Summary We conducted a retrospective study on newborns with sickle‐cell disease ( SCD ), born 1995–2009, followed in a multicentre hospital‐based network. We assessed patient outcomes, medical care and compliance with the national guidelines published in December 2005. Data from 1033 patients (742 SS /Sβ°‐thalassaemia) with 6776 patient‐years of follow‐up were analysed (mean age 7·1 ± 3·9 years). SCD ‐related deaths ( n  = 13) occurred only in SS ‐genotype patients at a median age of 23·1 months, mainly due to acute anaemia ( n  = 5, including 2 acute splenic sequestrations) and infection ( n  = 3). Treatment non‐compliance was associated with a 10‐fold higher risk of SCD ‐related death ( P  =   0·01).
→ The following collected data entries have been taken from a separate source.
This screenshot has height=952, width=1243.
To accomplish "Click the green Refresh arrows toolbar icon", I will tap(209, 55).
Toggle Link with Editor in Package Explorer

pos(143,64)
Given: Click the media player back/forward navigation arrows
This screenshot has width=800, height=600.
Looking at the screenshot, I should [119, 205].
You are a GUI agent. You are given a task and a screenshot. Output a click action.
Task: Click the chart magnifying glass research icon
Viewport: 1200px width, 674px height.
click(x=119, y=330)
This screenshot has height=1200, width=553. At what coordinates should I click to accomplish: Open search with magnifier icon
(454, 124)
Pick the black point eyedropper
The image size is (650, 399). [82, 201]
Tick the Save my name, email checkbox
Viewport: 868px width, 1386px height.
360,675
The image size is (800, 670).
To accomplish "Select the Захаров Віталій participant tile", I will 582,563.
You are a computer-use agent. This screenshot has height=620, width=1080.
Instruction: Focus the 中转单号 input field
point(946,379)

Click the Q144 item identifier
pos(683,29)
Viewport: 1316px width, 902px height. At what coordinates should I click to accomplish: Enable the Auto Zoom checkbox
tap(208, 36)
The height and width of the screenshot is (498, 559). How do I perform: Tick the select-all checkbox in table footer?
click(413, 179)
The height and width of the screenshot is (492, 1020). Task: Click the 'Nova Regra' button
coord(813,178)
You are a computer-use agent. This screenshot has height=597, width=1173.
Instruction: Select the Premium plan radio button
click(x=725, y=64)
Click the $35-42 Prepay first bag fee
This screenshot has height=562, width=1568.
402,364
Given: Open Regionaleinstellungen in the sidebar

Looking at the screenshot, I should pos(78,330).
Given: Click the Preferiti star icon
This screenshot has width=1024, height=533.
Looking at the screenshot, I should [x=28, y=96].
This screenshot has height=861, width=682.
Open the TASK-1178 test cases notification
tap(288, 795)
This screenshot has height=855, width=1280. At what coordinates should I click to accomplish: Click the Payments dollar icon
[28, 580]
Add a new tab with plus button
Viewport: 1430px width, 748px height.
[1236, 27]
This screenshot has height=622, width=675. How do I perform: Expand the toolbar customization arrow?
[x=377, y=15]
Therapeutic intensification was provided for all stroke patients ( n  = 12), almost all patients with abnormal transcranial Doppler (TCD) ( n  = 76) or with >1 acute chest syndrome/lifetime ( n  = 64) and/or ≥3 severe vaso‐occlusive crises/year ( n  = 100). Only 2/3 of patients with baseline haemoglobin <70 g/l received intensification, mainly for other severity criteria. Overall, hydroxycarbamide was under‐prescribed, given to 2/3 of severe vaso‐occlusive patients and 1/3 of severely anaemic patients. Nevertheless, introduction of the on‐line guidelines was concomitant with an improvement in medical care in the 2006–2009 cohort with a trend towards increased survival at 5 years, from 98·3% to 99·2%, significantly increased TCD coverage ( P  =   0·004) and earlier initiation of intensification of therapy ( P  ≤   0·01).